Can you recast every line of the records below as a JSON list of strings, one string per line, with any blank lines left out?

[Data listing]
::::::::

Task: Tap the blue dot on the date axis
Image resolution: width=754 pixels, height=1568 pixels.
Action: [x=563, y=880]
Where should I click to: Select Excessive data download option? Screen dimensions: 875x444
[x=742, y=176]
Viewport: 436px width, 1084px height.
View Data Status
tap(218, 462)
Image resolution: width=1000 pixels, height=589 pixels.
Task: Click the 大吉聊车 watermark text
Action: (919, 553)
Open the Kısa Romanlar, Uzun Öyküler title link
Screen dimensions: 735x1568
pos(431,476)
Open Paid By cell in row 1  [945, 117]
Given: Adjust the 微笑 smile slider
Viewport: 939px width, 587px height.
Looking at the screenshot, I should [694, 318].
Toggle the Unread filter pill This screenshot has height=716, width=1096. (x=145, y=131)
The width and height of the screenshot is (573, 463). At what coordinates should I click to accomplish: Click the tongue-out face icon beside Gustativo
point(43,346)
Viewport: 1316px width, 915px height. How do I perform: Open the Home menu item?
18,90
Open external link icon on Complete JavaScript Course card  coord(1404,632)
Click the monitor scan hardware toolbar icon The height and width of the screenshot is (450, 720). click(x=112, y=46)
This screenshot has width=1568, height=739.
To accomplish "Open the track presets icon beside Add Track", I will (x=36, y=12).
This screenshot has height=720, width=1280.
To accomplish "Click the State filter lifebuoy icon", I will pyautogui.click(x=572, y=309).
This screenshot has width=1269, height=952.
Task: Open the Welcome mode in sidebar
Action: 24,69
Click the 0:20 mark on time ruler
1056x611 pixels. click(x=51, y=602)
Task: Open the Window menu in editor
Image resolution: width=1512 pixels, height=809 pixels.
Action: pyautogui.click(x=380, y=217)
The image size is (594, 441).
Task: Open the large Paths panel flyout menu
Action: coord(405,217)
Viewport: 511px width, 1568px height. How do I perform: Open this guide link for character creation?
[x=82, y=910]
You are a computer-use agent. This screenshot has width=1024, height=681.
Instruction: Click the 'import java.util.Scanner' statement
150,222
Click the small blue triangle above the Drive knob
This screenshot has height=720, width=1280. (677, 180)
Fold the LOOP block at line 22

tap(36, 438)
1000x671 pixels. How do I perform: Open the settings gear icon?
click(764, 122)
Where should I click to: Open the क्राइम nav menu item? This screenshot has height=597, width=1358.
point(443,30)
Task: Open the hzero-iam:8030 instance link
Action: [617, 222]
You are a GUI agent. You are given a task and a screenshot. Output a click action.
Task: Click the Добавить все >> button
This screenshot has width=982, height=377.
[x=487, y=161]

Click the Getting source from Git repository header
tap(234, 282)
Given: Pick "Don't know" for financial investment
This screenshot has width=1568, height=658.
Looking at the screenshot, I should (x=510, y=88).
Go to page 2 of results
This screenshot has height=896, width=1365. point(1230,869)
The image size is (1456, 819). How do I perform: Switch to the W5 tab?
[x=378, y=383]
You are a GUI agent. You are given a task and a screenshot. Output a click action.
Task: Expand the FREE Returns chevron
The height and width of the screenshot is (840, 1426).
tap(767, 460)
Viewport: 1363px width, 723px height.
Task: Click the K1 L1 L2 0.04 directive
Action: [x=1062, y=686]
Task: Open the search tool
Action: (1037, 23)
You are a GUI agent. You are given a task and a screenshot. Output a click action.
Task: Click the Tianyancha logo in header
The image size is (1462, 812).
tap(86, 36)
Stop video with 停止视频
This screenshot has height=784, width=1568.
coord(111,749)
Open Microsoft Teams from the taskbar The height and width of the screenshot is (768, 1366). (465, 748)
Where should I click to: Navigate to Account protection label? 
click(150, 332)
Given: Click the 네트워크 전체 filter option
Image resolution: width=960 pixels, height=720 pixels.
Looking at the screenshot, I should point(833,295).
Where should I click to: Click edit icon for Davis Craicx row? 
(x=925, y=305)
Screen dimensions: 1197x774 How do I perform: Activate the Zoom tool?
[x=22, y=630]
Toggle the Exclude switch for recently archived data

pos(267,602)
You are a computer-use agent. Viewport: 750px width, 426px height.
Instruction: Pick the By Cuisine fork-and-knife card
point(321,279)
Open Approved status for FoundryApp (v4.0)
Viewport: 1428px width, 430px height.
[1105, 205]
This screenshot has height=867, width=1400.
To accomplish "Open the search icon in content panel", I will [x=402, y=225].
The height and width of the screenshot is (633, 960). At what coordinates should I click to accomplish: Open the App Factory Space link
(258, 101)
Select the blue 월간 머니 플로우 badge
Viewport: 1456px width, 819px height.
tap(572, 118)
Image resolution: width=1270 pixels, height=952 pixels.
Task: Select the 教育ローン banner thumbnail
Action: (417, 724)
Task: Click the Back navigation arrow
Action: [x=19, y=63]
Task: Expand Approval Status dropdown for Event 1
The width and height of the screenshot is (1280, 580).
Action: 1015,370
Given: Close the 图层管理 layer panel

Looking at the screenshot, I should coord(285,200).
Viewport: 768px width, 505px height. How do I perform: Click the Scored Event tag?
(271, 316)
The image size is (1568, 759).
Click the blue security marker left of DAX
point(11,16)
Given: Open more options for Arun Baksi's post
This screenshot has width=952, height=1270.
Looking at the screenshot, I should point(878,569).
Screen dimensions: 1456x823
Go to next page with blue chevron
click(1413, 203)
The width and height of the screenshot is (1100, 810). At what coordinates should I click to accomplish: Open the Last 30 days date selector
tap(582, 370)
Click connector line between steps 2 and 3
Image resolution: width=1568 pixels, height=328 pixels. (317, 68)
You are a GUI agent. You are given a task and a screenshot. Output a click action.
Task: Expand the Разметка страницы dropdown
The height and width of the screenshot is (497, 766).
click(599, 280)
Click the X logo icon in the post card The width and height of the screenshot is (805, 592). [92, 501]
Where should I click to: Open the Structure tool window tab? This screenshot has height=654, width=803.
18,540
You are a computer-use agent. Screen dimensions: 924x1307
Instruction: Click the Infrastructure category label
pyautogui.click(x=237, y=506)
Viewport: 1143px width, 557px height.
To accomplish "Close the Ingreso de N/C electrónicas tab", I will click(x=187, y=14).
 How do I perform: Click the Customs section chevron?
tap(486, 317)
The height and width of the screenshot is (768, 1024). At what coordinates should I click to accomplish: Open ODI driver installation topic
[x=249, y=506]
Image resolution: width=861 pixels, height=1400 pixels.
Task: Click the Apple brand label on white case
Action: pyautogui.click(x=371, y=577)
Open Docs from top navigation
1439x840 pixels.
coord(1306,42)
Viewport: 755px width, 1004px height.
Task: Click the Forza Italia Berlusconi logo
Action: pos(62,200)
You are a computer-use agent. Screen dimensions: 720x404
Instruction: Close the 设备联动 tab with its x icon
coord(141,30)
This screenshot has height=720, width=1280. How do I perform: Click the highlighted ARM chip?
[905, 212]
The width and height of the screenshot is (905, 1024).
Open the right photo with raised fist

::::::::

◆ **The reply**
[
  "Task: Tap the blue dot on the date axis",
  "Image resolution: width=754 pixels, height=1568 pixels.",
  "Action: [x=563, y=880]",
  "Where should I click to: Select Excessive data download option? Screen dimensions: 875x444",
  "[x=742, y=176]",
  "Viewport: 436px width, 1084px height.",
  "View Data Status",
  "tap(218, 462)",
  "Image resolution: width=1000 pixels, height=589 pixels.",
  "Task: Click the 大吉聊车 watermark text",
  "Action: (919, 553)",
  "Open the Kısa Romanlar, Uzun Öyküler title link",
  "Screen dimensions: 735x1568",
  "pos(431,476)",
  "Open Paid By cell in row 1  [945, 117]",
  "Given: Adjust the 微笑 smile slider",
  "Viewport: 939px width, 587px height.",
  "Looking at the screenshot, I should [694, 318].",
  "Toggle the Unread filter pill This screenshot has height=716, width=1096. (x=145, y=131)",
  "The width and height of the screenshot is (573, 463). At what coordinates should I click to accomplish: Click the tongue-out face icon beside Gustativo",
  "point(43,346)",
  "Viewport: 1316px width, 915px height. How do I perform: Open the Home menu item?",
  "18,90",
  "Open external link icon on Complete JavaScript Course card  coord(1404,632)",
  "Click the monitor scan hardware toolbar icon The height and width of the screenshot is (450, 720). click(x=112, y=46)",
  "This screenshot has width=1568, height=739.",
  "To accomplish \"Open the track presets icon beside Add Track\", I will (x=36, y=12).",
  "This screenshot has height=720, width=1280.",
  "To accomplish \"Click the State filter lifebuoy icon\", I will pyautogui.click(x=572, y=309).",
  "This screenshot has width=1269, height=952.",
  "Task: Open the Welcome mode in sidebar",
  "Action: 24,69",
  "Click the 0:20 mark on time ruler",
  "1056x611 pixels. click(x=51, y=602)",
  "Task: Open the Window menu in editor",
  "Image resolution: width=1512 pixels, height=809 pixels.",
  "Action: pyautogui.click(x=380, y=217)",
  "The image size is (594, 441).",
  "Task: Open the large Paths panel flyout menu",
  "Action: coord(405,217)",
  "Viewport: 511px width, 1568px height. How do I perform: Open this guide link for character creation?",
  "[x=82, y=910]",
  "You are a computer-use agent. This screenshot has width=1024, height=681.",
  "Instruction: Click the 'import java.util.Scanner' statement",
  "150,222",
  "Click the small blue triangle above the Drive knob",
  "This screenshot has height=720, width=1280. (677, 180)",
  "Fold the LOOP block at line 22",
  "tap(36, 438)",
  "1000x671 pixels. How do I perform: Open the settings gear icon?",
  "click(764, 122)",
  "Where should I click to: Open the क्राइम nav menu item? This screenshot has height=597, width=1358.",
  "point(443,30)",
  "Task: Open the hzero-iam:8030 instance link",
  "Action: [617, 222]",
  "You are a GUI agent. You are given a task and a screenshot. Output a click action.",
  "Task: Click the Добавить все >> button",
  "This screenshot has width=982, height=377.",
  "[x=487, y=161]",
  "Click the Getting source from Git repository header",
  "tap(234, 282)",
  "Given: Pick \"Don't know\" for financial investment",
  "This screenshot has width=1568, height=658.",
  "Looking at the screenshot, I should (x=510, y=88).",
  "Go to page 2 of results",
  "This screenshot has height=896, width=1365. point(1230,869)",
  "The image size is (1456, 819). How do I perform: Switch to the W5 tab?",
  "[x=378, y=383]",
  "You are a GUI agent. You are given a task and a screenshot. Output a click action.",
  "Task: Expand the FREE Returns chevron",
  "The height and width of the screenshot is (840, 1426).",
  "tap(767, 460)",
  "Viewport: 1363px width, 723px height.",
  "Task: Click the K1 L1 L2 0.04 directive",
  "Action: [x=1062, y=686]",
  "Task: Open the search tool",
  "Action: (1037, 23)",
  "You are a GUI agent. You are given a task and a screenshot. Output a click action.",
  "Task: Click the Tianyancha logo in header",
  "The image size is (1462, 812).",
  "tap(86, 36)",
  "Stop video with 停止视频",
  "This screenshot has height=784, width=1568.",
  "coord(111,749)",
  "Open Microsoft Teams from the taskbar The height and width of the screenshot is (768, 1366). (465, 748)",
  "Where should I click to: Navigate to Account protection label? ",
  "click(150, 332)",
  "Given: Click the 네트워크 전체 filter option",
  "Image resolution: width=960 pixels, height=720 pixels.",
  "Looking at the screenshot, I should point(833,295).",
  "Where should I click to: Click edit icon for Davis Craicx row? ",
  "(x=925, y=305)",
  "Screen dimensions: 1197x774 How do I perform: Activate the Zoom tool?",
  "[x=22, y=630]",
  "Toggle the Exclude switch for recently archived data",
  "pos(267,602)",
  "You are a computer-use agent. Viewport: 750px width, 426px height.",
  "Instruction: Pick the By Cuisine fork-and-knife card",
  "point(321,279)",
  "Open Approved status for FoundryApp (v4.0)",
  "Viewport: 1428px width, 430px height.",
  "[1105, 205]",
  "This screenshot has height=867, width=1400.",
  "To accomplish \"Open the search icon in content panel\", I will [x=402, y=225].",
  "The height and width of the screenshot is (633, 960). At what coordinates should I click to accomplish: Open the App Factory Space link",
  "(258, 101)",
  "Select the blue 월간 머니 플로우 badge",
  "Viewport: 1456px width, 819px height.",
  "tap(572, 118)",
  "Image resolution: width=1270 pixels, height=952 pixels.",
  "Task: Select the 教育ローン banner thumbnail",
  "Action: (417, 724)",
  "Task: Click the Back navigation arrow",
  "Action: [x=19, y=63]",
  "Task: Expand Approval Status dropdown for Event 1",
  "The width and height of the screenshot is (1280, 580).",
  "Action: 1015,370",
  "Given: Close the 图层管理 layer panel",
  "Looking at the screenshot, I should coord(285,200).",
  "Viewport: 768px width, 505px height. How do I perform: Click the Scored Event tag?",
  "(271, 316)",
  "The image size is (1568, 759).",
  "Click the blue security marker left of DAX",
  "point(11,16)",
  "Given: Open more options for Arun Baksi's post",
  "This screenshot has width=952, height=1270.",
  "Looking at the screenshot, I should point(878,569).",
  "Screen dimensions: 1456x823",
  "Go to next page with blue chevron",
  "click(1413, 203)",
  "The width and height of the screenshot is (1100, 810). At what coordinates should I click to accomplish: Open the Last 30 days date selector",
  "tap(582, 370)",
  "Click connector line between steps 2 and 3",
  "Image resolution: width=1568 pixels, height=328 pixels. (317, 68)",
  "You are a GUI agent. You are given a task and a screenshot. Output a click action.",
  "Task: Expand the Разметка страницы dropdown",
  "The height and width of the screenshot is (497, 766).",
  "click(599, 280)",
  "Click the X logo icon in the post card The width and height of the screenshot is (805, 592). [92, 501]",
  "Where should I click to: Open the Structure tool window tab? This screenshot has height=654, width=803.",
  "18,540",
  "You are a computer-use agent. Screen dimensions: 924x1307",
  "Instruction: Click the Infrastructure category label",
  "pyautogui.click(x=237, y=506)",
  "Viewport: 1143px width, 557px height.",
  "To accomplish \"Close the Ingreso de N/C electrónicas tab\", I will click(x=187, y=14).",
  " How do I perform: Click the Customs section chevron?",
  "tap(486, 317)",
  "The height and width of the screenshot is (768, 1024). At what coordinates should I click to accomplish: Open ODI driver installation topic",
  "[x=249, y=506]",
  "Image resolution: width=861 pixels, height=1400 pixels.",
  "Task: Click the Apple brand label on white case",
  "Action: pyautogui.click(x=371, y=577)",
  "Open Docs from top navigation",
  "1439x840 pixels.",
  "coord(1306,42)",
  "Viewport: 755px width, 1004px height.",
  "Task: Click the Forza Italia Berlusconi logo",
  "Action: pos(62,200)",
  "You are a computer-use agent. Screen dimensions: 720x404",
  "Instruction: Close the 设备联动 tab with its x icon",
  "coord(141,30)",
  "This screenshot has height=720, width=1280. How do I perform: Click the highlighted ARM chip?",
  "[905, 212]",
  "The width and height of the screenshot is (905, 1024).",
  "Open the right photo with raised fist"
]